Nel Discorso che ha pronunciato ieri nel corso dell’Udienza alla "Curia Romana", in occasione degli "auguri natalizi", Benedetto XVI ha offerto agli ascoltatori alcune "sottili" riflessioni teologiche. Una, in particolare, merita attenzione. Dopo aver ribadito che la Chiesa non può e non deve limitarsi a trasmettere ai propri fedeli soltanto il messaggio della "salvezza", ma che «essa ha una responsabilità per il "creato" e deve far valere questa responsabilità anche in pubblico», il Papa ha aggiunto che nel "creato", che è oggi sottoposto a grandi pericoli di distruzione e che va difeso come un bene appartenente a tutti, rientra ovviamente anche l’uomo. È compito primario della Chiesa «proteggere l’uomo contro la distruzione di se stesso».
È facile immaginare che queste parole del Papa troveranno ampio consenso in tutti coloro che vedono con preoccupazione il "degrado ambientale" come un’autentica "minaccia" per la sopravvivenza stessa del genere umano. Ma il Papa va al di là di queste pur giuste preoccupazioni, chiaramente da lui pienamente condivise. «Le "foreste tropicali" – egli ha detto – meritano, sì, la nostra protezione, ma non la merita meno l’uomo come "creatura", nella quale è iscritto un messaggio che non significa "contraddizione" della nostra libertà, ma la sua condizione». Se l’uomo corre un pericolo di distruzione, è anche perché abusa della propria natura, affidandosi ciecamente a illusorie pretese di "auto-emancipazione", tra le quali Benedetto XVI cita esplicitamente quella del "gender", l’"ideologia" secondo la quale l’uomo sarebbe legittimato a scegliere e a elaborare in sovrana e "insindacabile" libertà i propri "orientamenti pulsionali", dato che l’identità sessuale – maschile e femminile – del nostro corpo andrebbe considerata alla stregua di un irrilevante "dato biologico". La questione è cruciale. "Teoreticamente" essa rimanda ad una questione "metafisica", quella della natura dell’essere umano, che – dice il Papa – non può essere ritenuta "superata". "Teologicamente", essa investe il problema dell’"ordine della creazione", che siamo chiamati a rispettare, nella consapevolezza che qualsiasi "manipolazione" di quest’ordine sul piano spirituale è un’autentica "offesa" a Dio e sul piano materiale è una "minaccia" per l’uomo.

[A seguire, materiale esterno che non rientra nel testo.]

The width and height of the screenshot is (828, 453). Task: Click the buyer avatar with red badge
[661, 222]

La questione possiede però anche un suo rilievo "mediatico", che non va trascurato. Si sono di recente moltiplicate sui "mass-media" le critiche alla fermezza con cui la Chiesa sta prendendo le distanze da dichiarazioni, "atti di indirizzo", "convenzioni" nazionali e internazionali, nelle quali ( spesso – perché non dirlo? – "subdolamente") sono stati introdotti, nella pretesa di denunciare qualsiasi "discriminazione", indebiti riferimenti alla logica del "gender".

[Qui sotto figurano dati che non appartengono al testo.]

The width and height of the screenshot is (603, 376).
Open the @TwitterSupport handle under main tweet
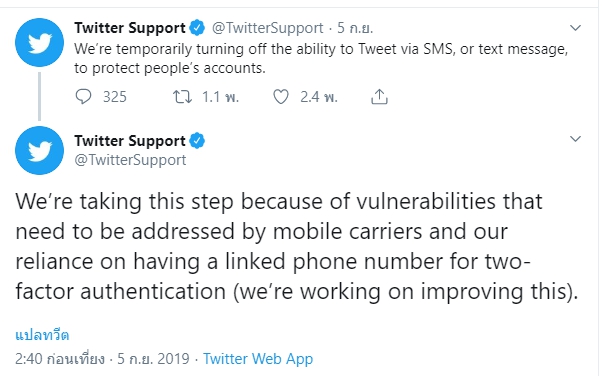(130, 160)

Spiace rilevare come studiosi di pur alto profilo – si veda l’"editoriale" di Carlo Galli, su "Repubblica" di ieri – si dimostrino non in grado di percepire quale sia la vera "posta in gioco". Insegnare ai bambini e ai ragazzi, nel contesto di una disciplina scolastica quale l’"Educazione alla Costituzione", che il matrimonio non presuppone la diversità sessuale (come avviene in
Spagna), o imporre che nei "sussidiari" delle scuole elementari non si usino termini come "papà e mamma" (come succede in Inghilterra), perché portatori di valenze "discriminatorie" (!!!), non significa insegnare "pluralismo" e "tolleranza", ma veicolare con l’autorevolezza che la scuola dovrebbe possedere (ma che sempre meno possiede) una visione "deformante" dell’identità umana. «È necessario che ci sia qualcosa come una "ecologia" dell’uomo, intesa nel senso giusto», ha detto ieri il Papa. A quando una franca discussione su questi temi, liberata da "pregiudizi laicisti", divenuti oramai soffocanti e insopportabili?